The artifact to build next is a reproducible repository path: MJCF generator, rollout trainer, sweep config, checkpoint recorder, eval renderer, and a public run ledger. The browser canvas is the readable front door for that work.
Training plan
1. Environment
Start from MuJoCo Playground cartpole, extend the MJCF to one through six serial hinged links, set gravity to 9.8, keep hinge friction at zero for the first reproduction, and save every seed.
2. Reward
Score upright links, low angular velocity, centered cart position, low force cost, survival, and a separate swing up term so the policy learns the whip before the hold.
3. Search
Run PufferPPO with a small MinGRU policy, sweep reward weights, action force set or continuous force, horizon, entropy, curriculum mix, mass, and force magnitude.
4. Gate
Require held out seeds, randomized episode lengths, lower link transfer, impulse recovery, and a visible failure map before calling the reproduction solved.
Research ledger
Multi link pendulums are real benchmarks
Kaheman, Fasel, Bramburger, Strom, Kutz, and Brunton frame the multi arm pendulum on a cart as a benchmark for chaos, system identification, learning, and control.
Chain pendulum dynamics are hard
Lee, Leok, and McClamroch derive equations and control structure for a chain pendulum on a cart, which is the mechanical version behind the six link challenge.
Swing up is different from hold
Inverted pendulum work separates the energy needed to swing up from the smaller corrections needed to stay upright.
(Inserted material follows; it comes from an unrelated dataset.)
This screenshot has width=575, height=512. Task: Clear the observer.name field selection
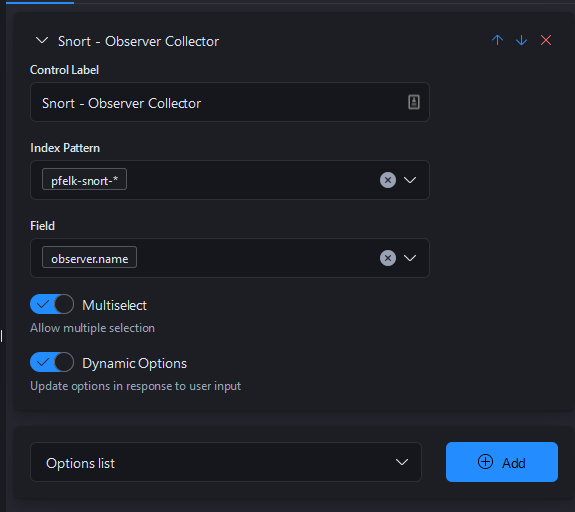[x=388, y=258]
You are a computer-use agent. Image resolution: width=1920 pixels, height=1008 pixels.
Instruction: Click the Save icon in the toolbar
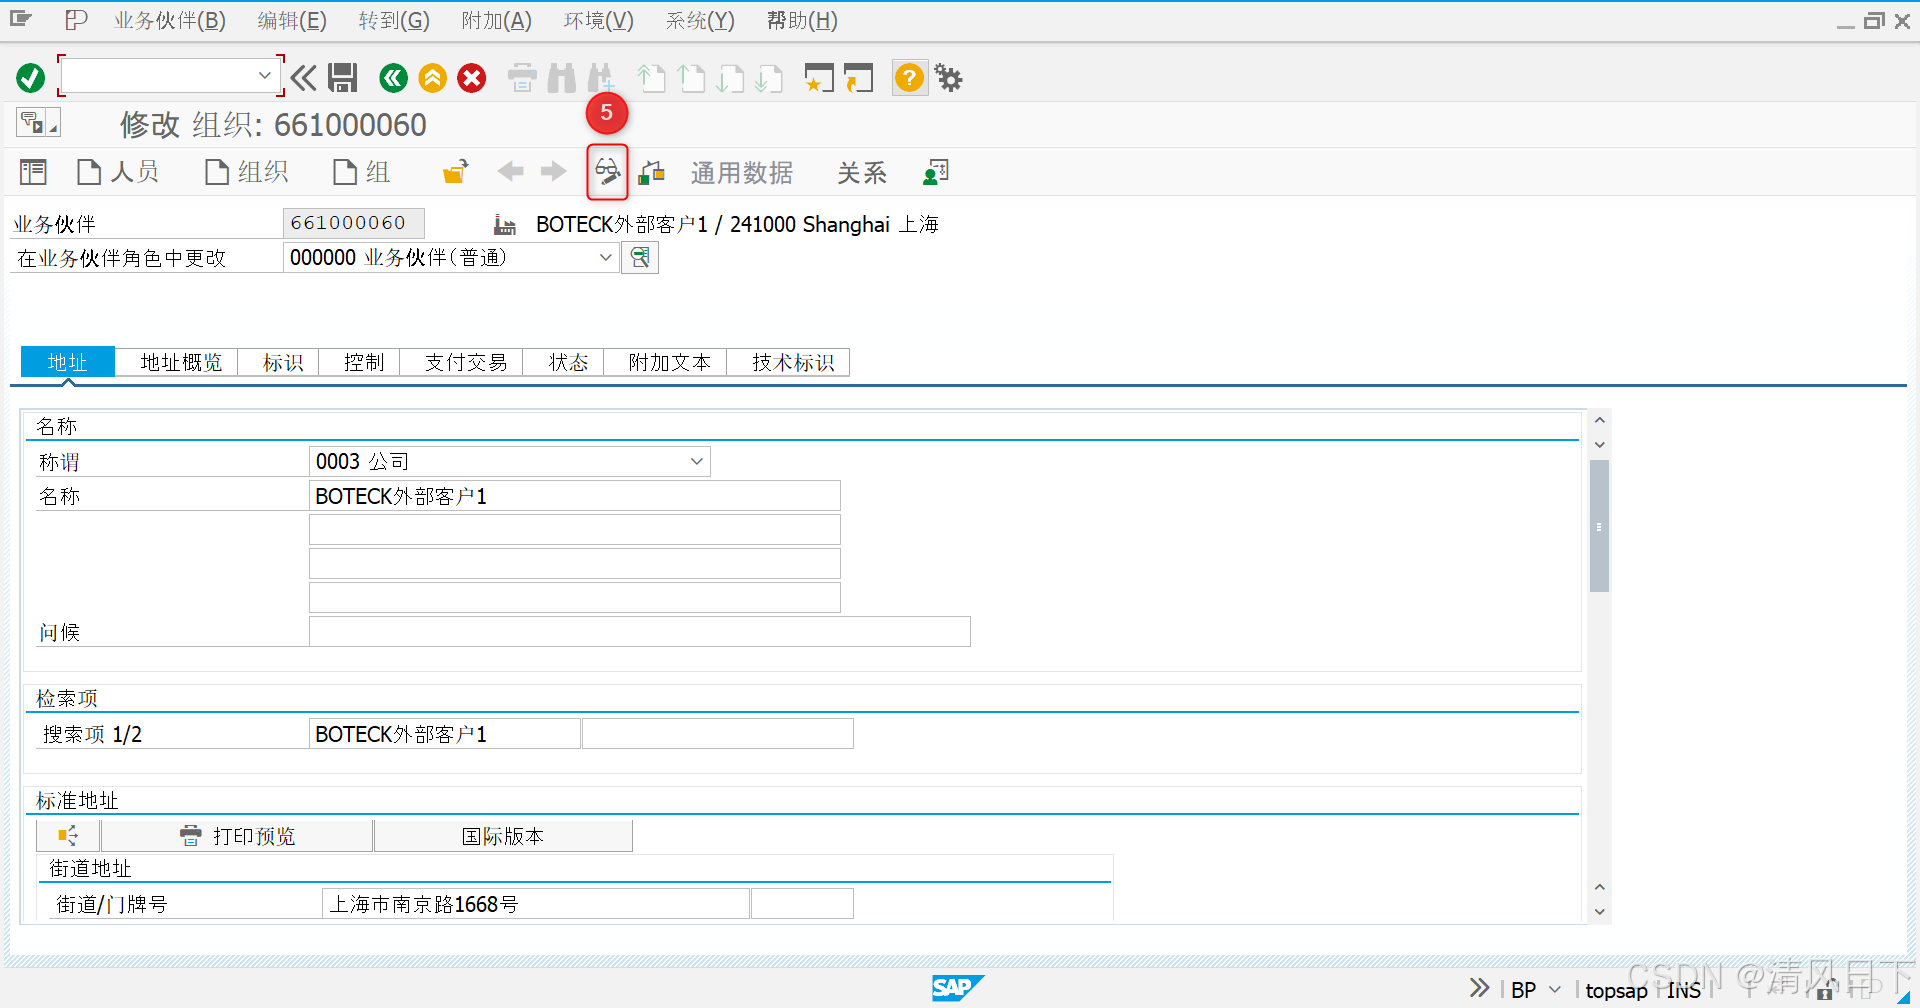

The six link version needs both behaviors.
MJWarp is the speed lever
MuJoCo Warp is optimized for NVIDIA hardware and large batches of simulation steps, which matches Yacine's claim that environment speed was the unlock.
MuJoCo Playground is the clean base
MuJoCo Playground ships GPU accelerated robot learning environments and has CartpoleBalance examples with PPO and a Warp implementation path.
PufferLib matches the policy clue
PufferLib documents a PPO variant and PufferNet using MinGRU, matching the timeline notes about pufferPPO and a small recurrent policy.
Mechanize angle
Mechanize describes environments and graders as the signal for reinforcement learning and evaluations. The cartpole challenge is the robotics shaped version of that pattern.
Next real training run
Ship the benchmark before chasing the hero video.
The useful artifact is not just a clip. It is a reproducible environment, saved seeds, reward curves, policy checkpoints, and failure cases. That makes the solve inspectable and gives future agents something to improve.